* _Task goal_
Take the lines below beginning at the line that has "[Telegram] (132, 2548)" and stopping after the line that has "[TikTok] (153, 2548)", and print them exactly as they are, with no other lines.

BEGIN Entries shown

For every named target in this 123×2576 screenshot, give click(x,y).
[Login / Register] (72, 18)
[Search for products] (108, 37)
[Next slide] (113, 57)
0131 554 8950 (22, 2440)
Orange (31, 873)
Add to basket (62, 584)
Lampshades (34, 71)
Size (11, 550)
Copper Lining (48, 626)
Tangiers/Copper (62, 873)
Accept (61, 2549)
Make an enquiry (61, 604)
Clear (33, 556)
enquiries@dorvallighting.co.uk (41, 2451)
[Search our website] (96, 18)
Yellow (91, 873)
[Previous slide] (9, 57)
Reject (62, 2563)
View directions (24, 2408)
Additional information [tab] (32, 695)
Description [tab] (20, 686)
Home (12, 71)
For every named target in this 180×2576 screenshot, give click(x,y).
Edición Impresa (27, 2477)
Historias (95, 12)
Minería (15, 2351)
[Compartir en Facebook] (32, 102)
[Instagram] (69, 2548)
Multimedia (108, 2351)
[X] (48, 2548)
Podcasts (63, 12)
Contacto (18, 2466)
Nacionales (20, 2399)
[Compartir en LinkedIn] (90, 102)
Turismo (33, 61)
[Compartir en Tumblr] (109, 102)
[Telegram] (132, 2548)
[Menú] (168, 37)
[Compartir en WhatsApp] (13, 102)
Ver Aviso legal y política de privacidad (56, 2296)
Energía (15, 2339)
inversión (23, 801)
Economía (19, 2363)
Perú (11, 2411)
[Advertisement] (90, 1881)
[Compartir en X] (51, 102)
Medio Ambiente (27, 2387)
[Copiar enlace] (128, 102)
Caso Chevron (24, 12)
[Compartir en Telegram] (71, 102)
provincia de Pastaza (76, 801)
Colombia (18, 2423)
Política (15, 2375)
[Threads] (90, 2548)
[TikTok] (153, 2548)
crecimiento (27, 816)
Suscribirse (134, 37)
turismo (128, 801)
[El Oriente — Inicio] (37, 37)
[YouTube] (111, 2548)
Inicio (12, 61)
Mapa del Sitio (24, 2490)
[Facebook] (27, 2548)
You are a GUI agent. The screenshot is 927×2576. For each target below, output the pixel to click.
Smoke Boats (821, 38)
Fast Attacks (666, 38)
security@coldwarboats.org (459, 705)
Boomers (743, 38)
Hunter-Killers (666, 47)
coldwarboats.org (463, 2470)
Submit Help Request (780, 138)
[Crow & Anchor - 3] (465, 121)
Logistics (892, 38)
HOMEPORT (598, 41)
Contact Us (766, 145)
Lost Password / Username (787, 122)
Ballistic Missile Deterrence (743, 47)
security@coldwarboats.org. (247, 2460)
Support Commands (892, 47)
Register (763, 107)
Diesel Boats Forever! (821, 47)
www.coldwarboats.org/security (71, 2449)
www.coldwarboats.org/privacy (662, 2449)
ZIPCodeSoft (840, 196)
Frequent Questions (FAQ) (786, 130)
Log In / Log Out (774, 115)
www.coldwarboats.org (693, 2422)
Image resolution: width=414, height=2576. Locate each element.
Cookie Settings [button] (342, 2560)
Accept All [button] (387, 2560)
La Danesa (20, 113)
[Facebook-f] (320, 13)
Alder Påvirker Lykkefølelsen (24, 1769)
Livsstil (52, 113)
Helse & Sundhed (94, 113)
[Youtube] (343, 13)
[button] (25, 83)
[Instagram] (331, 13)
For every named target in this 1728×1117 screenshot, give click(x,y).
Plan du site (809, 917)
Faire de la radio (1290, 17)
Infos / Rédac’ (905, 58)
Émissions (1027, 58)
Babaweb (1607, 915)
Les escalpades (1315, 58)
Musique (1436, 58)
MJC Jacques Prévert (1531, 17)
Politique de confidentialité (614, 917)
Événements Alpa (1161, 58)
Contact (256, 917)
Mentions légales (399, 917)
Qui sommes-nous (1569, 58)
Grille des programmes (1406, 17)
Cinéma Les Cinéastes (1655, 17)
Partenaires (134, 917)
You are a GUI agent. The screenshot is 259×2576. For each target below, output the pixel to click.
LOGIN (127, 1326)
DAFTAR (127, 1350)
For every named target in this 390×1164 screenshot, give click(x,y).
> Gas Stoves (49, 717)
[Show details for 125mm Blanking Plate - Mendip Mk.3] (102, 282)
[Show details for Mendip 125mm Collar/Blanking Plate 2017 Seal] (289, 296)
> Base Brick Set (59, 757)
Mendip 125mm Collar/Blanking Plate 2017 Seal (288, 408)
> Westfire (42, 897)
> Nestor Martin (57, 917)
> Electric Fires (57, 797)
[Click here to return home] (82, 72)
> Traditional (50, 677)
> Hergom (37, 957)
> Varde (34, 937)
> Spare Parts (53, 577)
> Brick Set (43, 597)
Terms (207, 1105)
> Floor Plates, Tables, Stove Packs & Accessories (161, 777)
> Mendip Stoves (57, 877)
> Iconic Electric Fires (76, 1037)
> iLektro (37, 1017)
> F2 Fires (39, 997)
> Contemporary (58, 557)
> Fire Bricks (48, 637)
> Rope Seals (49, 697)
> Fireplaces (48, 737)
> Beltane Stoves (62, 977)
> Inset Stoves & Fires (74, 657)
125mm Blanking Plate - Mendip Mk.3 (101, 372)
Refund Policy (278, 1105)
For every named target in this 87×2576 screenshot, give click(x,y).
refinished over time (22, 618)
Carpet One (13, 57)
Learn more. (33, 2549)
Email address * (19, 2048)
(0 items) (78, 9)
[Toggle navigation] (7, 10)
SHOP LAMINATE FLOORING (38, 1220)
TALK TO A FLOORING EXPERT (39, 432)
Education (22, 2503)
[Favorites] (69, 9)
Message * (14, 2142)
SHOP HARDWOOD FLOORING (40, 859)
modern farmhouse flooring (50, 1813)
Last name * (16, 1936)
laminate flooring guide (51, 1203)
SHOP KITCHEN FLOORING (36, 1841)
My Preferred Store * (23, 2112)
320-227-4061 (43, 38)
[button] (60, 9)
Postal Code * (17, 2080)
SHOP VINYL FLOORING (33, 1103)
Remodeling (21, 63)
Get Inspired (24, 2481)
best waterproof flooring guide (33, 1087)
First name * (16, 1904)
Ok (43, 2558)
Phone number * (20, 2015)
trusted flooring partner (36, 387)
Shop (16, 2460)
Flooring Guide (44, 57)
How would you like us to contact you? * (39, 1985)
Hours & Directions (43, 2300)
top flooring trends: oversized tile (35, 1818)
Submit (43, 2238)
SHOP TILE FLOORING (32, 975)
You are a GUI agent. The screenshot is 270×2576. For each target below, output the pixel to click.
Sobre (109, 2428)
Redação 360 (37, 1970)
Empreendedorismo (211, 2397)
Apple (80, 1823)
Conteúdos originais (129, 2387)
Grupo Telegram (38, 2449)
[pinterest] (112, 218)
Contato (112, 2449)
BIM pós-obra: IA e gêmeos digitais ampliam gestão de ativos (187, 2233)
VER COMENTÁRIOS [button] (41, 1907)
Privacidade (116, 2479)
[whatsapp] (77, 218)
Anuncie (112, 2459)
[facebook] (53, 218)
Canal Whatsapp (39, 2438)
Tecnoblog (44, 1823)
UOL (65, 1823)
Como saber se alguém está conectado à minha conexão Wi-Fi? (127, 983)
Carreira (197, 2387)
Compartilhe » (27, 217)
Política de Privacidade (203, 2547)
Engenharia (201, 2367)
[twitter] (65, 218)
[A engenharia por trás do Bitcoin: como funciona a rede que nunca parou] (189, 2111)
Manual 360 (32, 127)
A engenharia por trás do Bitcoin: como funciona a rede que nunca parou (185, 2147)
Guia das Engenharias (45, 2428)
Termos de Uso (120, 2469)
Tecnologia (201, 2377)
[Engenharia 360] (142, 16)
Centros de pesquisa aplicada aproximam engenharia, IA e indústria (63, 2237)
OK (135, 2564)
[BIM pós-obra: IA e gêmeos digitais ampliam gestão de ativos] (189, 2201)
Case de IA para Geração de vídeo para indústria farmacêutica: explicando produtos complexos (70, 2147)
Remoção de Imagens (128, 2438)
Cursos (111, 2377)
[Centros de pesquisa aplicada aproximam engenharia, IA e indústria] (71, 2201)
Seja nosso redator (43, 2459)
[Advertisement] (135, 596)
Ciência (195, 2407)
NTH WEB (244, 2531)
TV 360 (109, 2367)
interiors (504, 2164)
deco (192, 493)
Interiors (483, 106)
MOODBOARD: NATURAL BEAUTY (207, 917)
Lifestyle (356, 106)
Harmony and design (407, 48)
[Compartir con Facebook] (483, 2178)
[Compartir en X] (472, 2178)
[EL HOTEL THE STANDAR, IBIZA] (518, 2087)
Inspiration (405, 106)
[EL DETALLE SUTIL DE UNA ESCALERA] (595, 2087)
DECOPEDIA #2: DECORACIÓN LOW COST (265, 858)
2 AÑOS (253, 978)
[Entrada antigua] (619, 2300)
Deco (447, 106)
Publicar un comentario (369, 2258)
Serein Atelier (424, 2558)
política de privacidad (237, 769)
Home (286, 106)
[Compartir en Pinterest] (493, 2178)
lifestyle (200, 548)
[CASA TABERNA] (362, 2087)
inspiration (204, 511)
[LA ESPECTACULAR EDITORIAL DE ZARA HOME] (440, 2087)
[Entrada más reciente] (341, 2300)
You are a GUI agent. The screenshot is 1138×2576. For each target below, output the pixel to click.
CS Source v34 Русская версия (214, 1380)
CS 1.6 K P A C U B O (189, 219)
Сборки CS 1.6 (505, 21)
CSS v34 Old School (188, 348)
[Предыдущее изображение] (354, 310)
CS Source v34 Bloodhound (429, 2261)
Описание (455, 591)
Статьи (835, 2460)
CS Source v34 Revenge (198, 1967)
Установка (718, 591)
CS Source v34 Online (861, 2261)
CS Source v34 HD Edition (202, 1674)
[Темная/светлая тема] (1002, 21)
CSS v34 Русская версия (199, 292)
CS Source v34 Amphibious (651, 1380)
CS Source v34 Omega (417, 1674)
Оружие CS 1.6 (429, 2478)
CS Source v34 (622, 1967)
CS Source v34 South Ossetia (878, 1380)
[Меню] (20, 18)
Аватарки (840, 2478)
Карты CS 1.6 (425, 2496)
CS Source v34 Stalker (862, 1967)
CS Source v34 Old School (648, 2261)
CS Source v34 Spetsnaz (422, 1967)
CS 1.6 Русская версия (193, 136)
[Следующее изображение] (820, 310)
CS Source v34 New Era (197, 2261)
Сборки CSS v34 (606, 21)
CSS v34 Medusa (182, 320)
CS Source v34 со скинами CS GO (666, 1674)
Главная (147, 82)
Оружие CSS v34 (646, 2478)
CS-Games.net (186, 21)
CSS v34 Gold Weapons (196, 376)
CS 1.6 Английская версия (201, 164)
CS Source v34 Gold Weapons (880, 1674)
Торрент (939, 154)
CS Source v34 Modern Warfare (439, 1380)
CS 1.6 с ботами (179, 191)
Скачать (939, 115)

END Entries shown

* _Answer box_
[Telegram] (132, 2548)
[Menú] (168, 37)
[Compartir en WhatsApp] (13, 102)
Ver Aviso legal y política de privacidad (56, 2296)
Energía (15, 2339)
inversión (23, 801)
Economía (19, 2363)
Perú (11, 2411)
[Advertisement] (90, 1881)
[Compartir en X] (51, 102)
Medio Ambiente (27, 2387)
[Copiar enlace] (128, 102)
Caso Chevron (24, 12)
[Compartir en Telegram] (71, 102)
provincia de Pastaza (76, 801)
Colombia (18, 2423)
Política (15, 2375)
[Threads] (90, 2548)
[TikTok] (153, 2548)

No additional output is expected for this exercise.